Setelah makan jeruk, ibuku kembali tertidur pulas. Karena aku bertugas jaga hari ini dan menghindari kantuk yang berat, aku menghidupkan tivi di kamar. Acara tivi yang ku tonton adalah acara yang berkaitan dengan gangguan roh halus yang dipandu oleh Robby Purba. Dalam acara itu, sang bintang utama sedang berkomunikasi dengan roh yang mengganggu seorang peserta. Aku merasa tegang menyaksikan aksinya. Tiba-tiba... 

"Litha..!!!" 

Ibuku berteriak dan langsung terduduk.

"Ngapain kamu nonton itu, cepat matikan tivinya. Aku sedang didatangi oleh mereka..!!!

Aku tidak mengerti dengan ucapan ibuku tapi tivi cepat kumatikan. Kupanggil kakakku yang setengah berlari menuju kamarku karena terkejut dengan teriakan ibu. Ibu tampak menggigil ketakukan sambil menunjuk televisi. Aku dan kakak ipar segera pergi berwudhu, mengambil al quran dan kami sama-sama membacanya.

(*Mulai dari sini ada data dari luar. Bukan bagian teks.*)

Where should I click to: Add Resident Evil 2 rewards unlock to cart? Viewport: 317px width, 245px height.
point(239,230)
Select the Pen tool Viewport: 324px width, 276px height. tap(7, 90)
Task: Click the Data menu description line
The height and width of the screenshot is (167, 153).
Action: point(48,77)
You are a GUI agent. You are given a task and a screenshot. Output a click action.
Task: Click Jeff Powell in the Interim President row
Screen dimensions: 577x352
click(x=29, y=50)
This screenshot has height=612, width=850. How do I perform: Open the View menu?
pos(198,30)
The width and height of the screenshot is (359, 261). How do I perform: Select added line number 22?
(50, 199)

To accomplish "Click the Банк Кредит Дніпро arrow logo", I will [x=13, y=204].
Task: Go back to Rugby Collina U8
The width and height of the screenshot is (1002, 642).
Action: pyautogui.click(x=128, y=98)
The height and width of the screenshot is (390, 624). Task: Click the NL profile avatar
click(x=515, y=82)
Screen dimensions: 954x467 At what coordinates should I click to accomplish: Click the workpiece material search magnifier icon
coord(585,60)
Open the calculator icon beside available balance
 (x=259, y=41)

Lambat laun ibu mulai tenang dan kembali tertidur.

Esok paginya aku membawa ibu pulang ke rumahnya. Kondisi ibu sudah mulai menurun. Ibu pernah berpesan jikapun harus meninggalkan dunia ini, ibu ingin berada di rumahnya sendiri. Entah seperti dituntun atau apa, kami mengantar ibu pulang ke rumah. Sesampainya di rumah ibu tampak sangay senang. Tidak banyak bicara, hanya terdiam. Setelah para tamu yang menjenguk pulang, ibu kembali tertidur. Siang ini lumayan aku bisa tidur sejenak, dengan ditemani si bungsu aku menjaga ibu di rumahnya. 

Sore menjelang ashar, aku basuh ibu dengan air hangat, baju diganti dengan yang baru. Sesekali ibu aku suapi bubur, tapi kali ini ibu sama sekali tak merespon. Hari kian sore dam suasana agak mendung. Pada saat adzan maghrib, aku melaksanakan solat, lalu aku ajak ibu untuk membaca al quran. Teringat ibu belum kugantikan  pakaian dalamnya. 

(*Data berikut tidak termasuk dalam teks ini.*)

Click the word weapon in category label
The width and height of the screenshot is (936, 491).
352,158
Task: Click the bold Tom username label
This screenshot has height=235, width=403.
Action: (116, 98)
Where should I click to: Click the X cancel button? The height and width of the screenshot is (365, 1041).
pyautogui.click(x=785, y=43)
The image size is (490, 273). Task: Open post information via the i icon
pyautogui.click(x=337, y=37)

Aku mengambil pakain dalam dan saat itulah aku merasakan dingin di kaki, nafas ibu mulai tersengal-sengal tak menentuk. Sebentat menarik nafas panjang lalu dihelanya dengan kuat. Aku tersedar ibu tak lagi seperti biasanya, kudekati telinganya dan berusaha mentalkinnya. Aku kembali merapihkan popok yang belum selesai sambil terus mentalkinnya. Tapi apa daya nafas ibu kian tak menentu, akupun berupaya meraihnya seperti aku sedang berebut nyawa dengan sesuatu yang tak nampak tapi bisa dirasakan. 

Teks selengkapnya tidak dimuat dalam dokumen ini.